**EXERCISE DESCRIPTION**
Return the part of the liposome manufacturing text from "On Tuesday, June" up to and including "Society Annual Meeting.", copied exactly.

**TEXT SECTION**

On Tuesday, June 30, 7:00am - 9:00am EST, The Microfluidics team was pleased to present during the virtual meeting of the upcoming Controlled Release Society Annual Meeting.
Technical session 3: New Approaches to Physicochemical Characterization, Scale-up and Stability Measurements
Abstract
Introduction: A major drawback of manufacturing processes for liposomes is the use of an enormous amount of solvents during manufacturing. In this study, we have investigated a manufacturing method for drug-loaded liposomes without any solvents using the electric benchtop laboratory M110P Microfluidizer® processor that requires no compressed air and no hydraulic cooling water to achieve up to 30,000 psi operating pressure produces product flow rate up to 120 mL/min with guaranteed scalability.
Methods
Manufacturing of doxorubicin-loaded liposomes: Liposomes were prepared by mixing powdered distearoyl phosphocholine and SyntheChol® with/without distearoyl phosphoethanolamine methoxy(polyethylene glycol)-2000 with 100 mL of hydration buffer at 70°C. Lipid dispersion was high shear mixed at 4000 rpm for 1 h at 70°C. Liposomes were size reduced at 65-70°C using Microfluidizer® processor (Massachusetts, USA). The formulations were processed at pressures of 5000 - 20000 psi and number of passes ranging from 1 to 3. Formulations were subjected to tangential flow filtration for buffer exchange followed by the addition of doxorubicin and incubated at 60°C for 15 mins.
Manufacturing of amphotericin B-loaded liposomes: Acidic succinate buffer with sucrose was heated at 70°C using a water bath. Distearoyl phospho glycerol (DSPG) was added to the buffer. Basic amphotericin B solution was prepared using 2M sodium hydroxide. Amphotericin B solution was added to the acidified DSPG suspension at 70°C. DSPG-Amphotericin B suspension at pH 5.5 was high shear mixed for 1 h at 70°C with powdered hydrogenated phosphatidylcholine and SyntheChol®. Liposomes were size reduced at 65-70°C using Microfluidizer® processor.

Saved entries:
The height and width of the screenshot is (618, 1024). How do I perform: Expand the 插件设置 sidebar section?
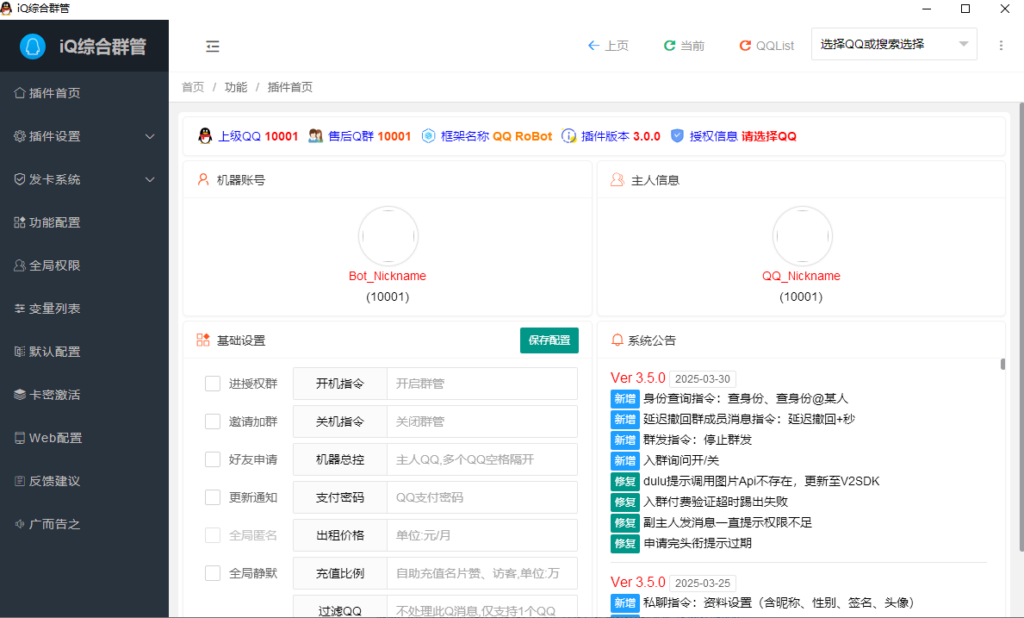click(x=60, y=136)
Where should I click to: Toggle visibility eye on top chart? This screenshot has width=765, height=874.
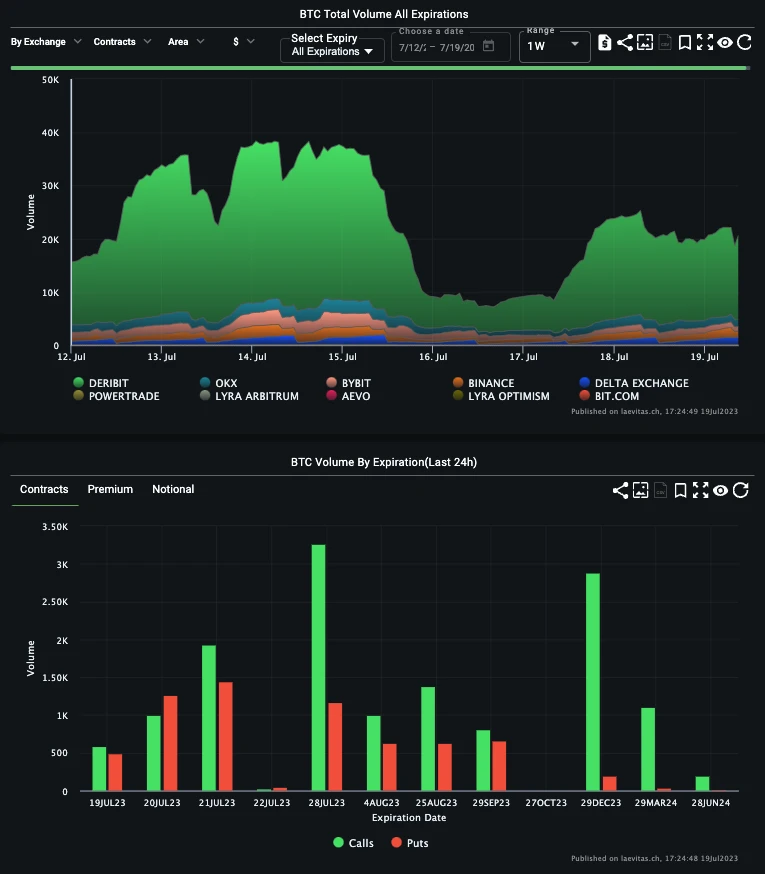click(x=724, y=42)
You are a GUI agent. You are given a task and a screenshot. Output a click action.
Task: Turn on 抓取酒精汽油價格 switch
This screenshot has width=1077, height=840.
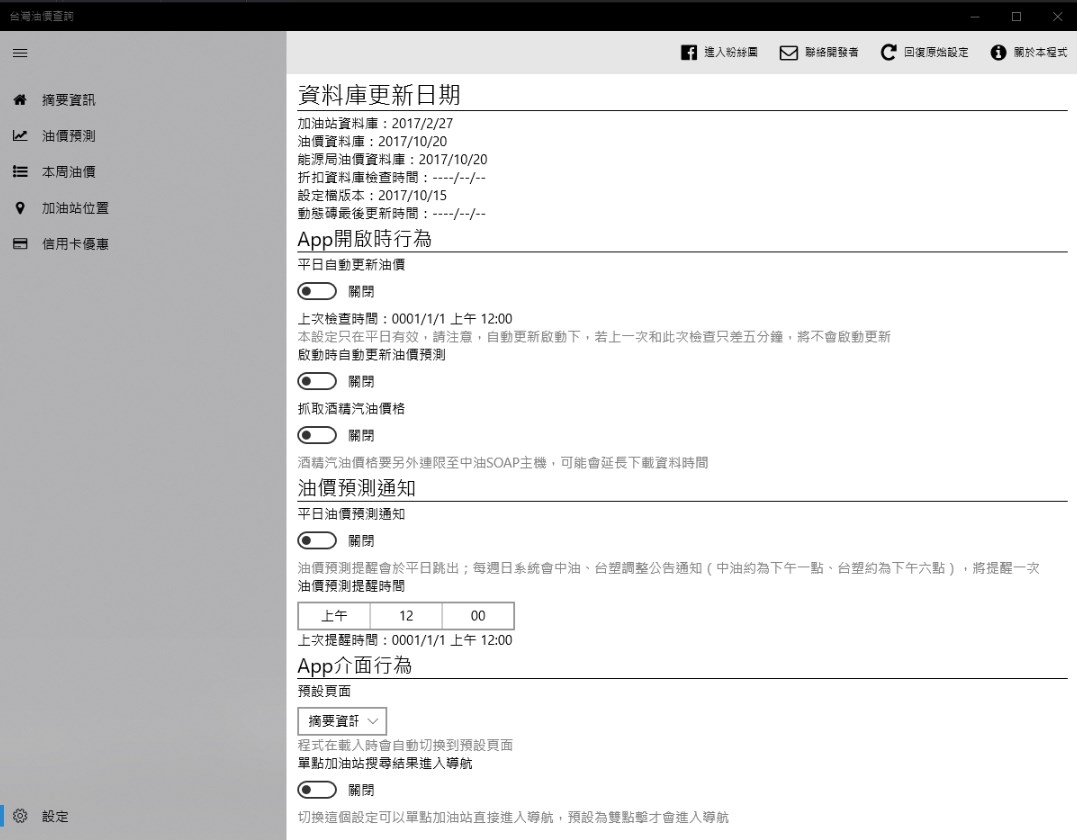pos(317,434)
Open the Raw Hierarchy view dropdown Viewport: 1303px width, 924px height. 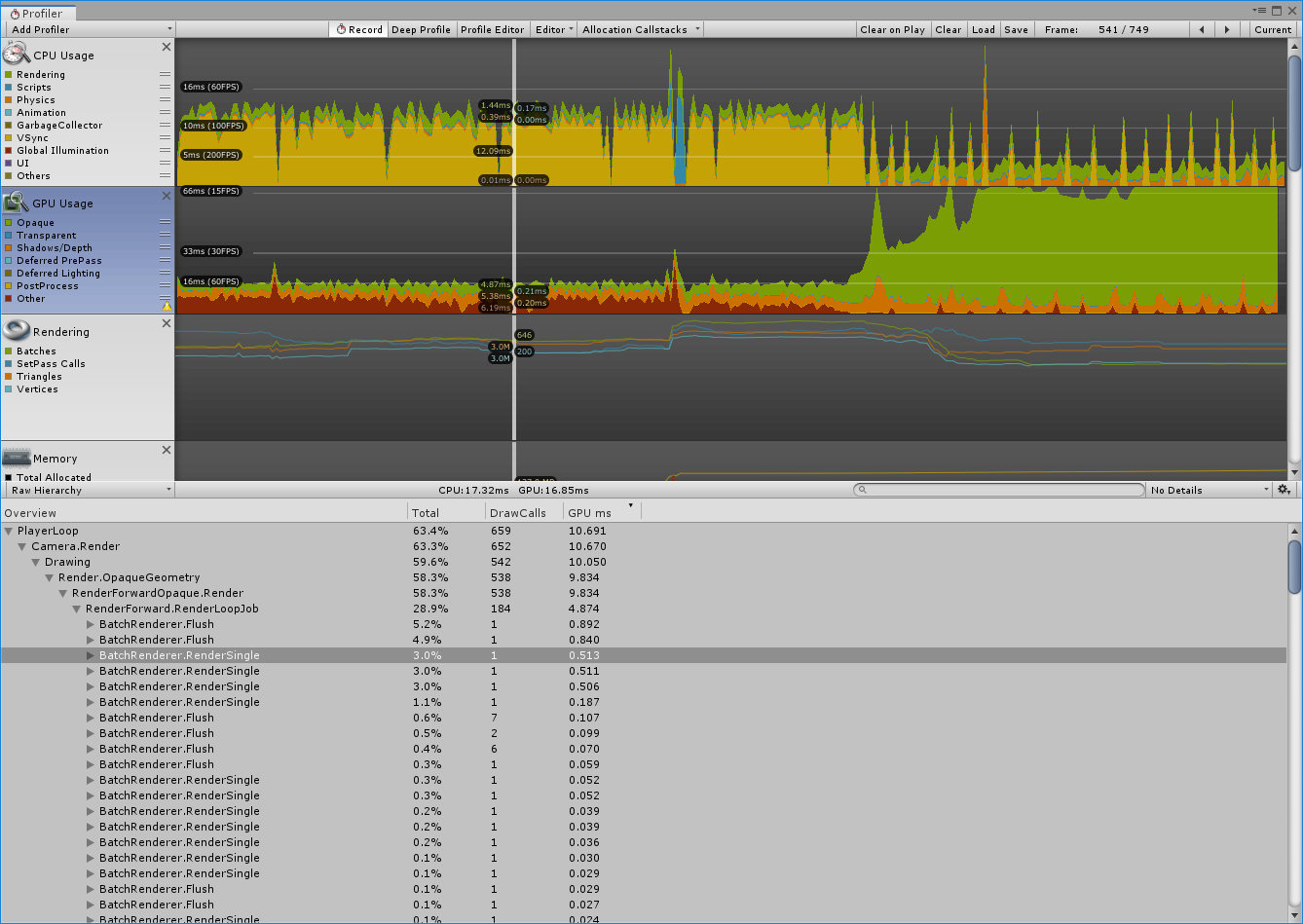[x=90, y=490]
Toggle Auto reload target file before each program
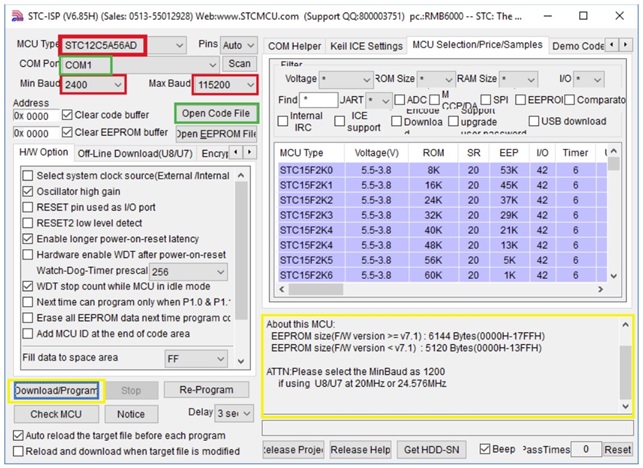 pos(19,436)
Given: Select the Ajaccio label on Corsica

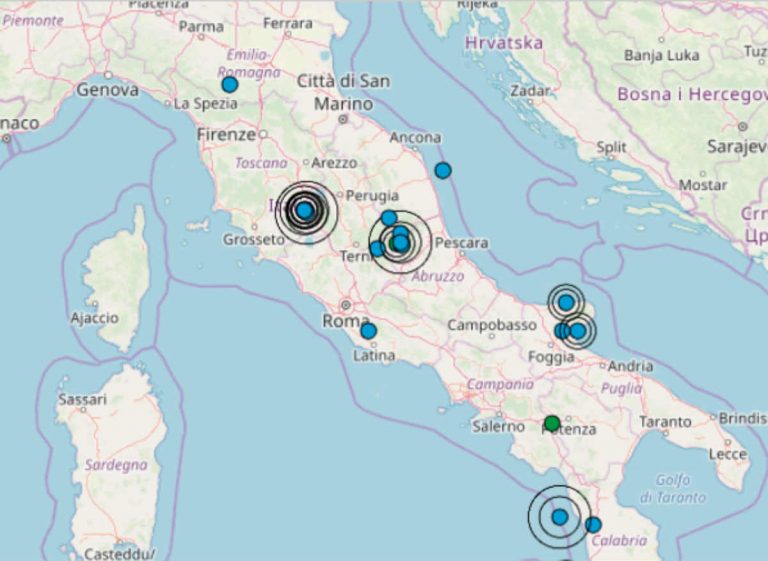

**SOLVED PROBLEM**
On Tuesday, June 30, 7:00am - 9:00am EST, The Microfluidics team was pleased to present during the virtual meeting of the upcoming Controlled Release Society Annual Meeting.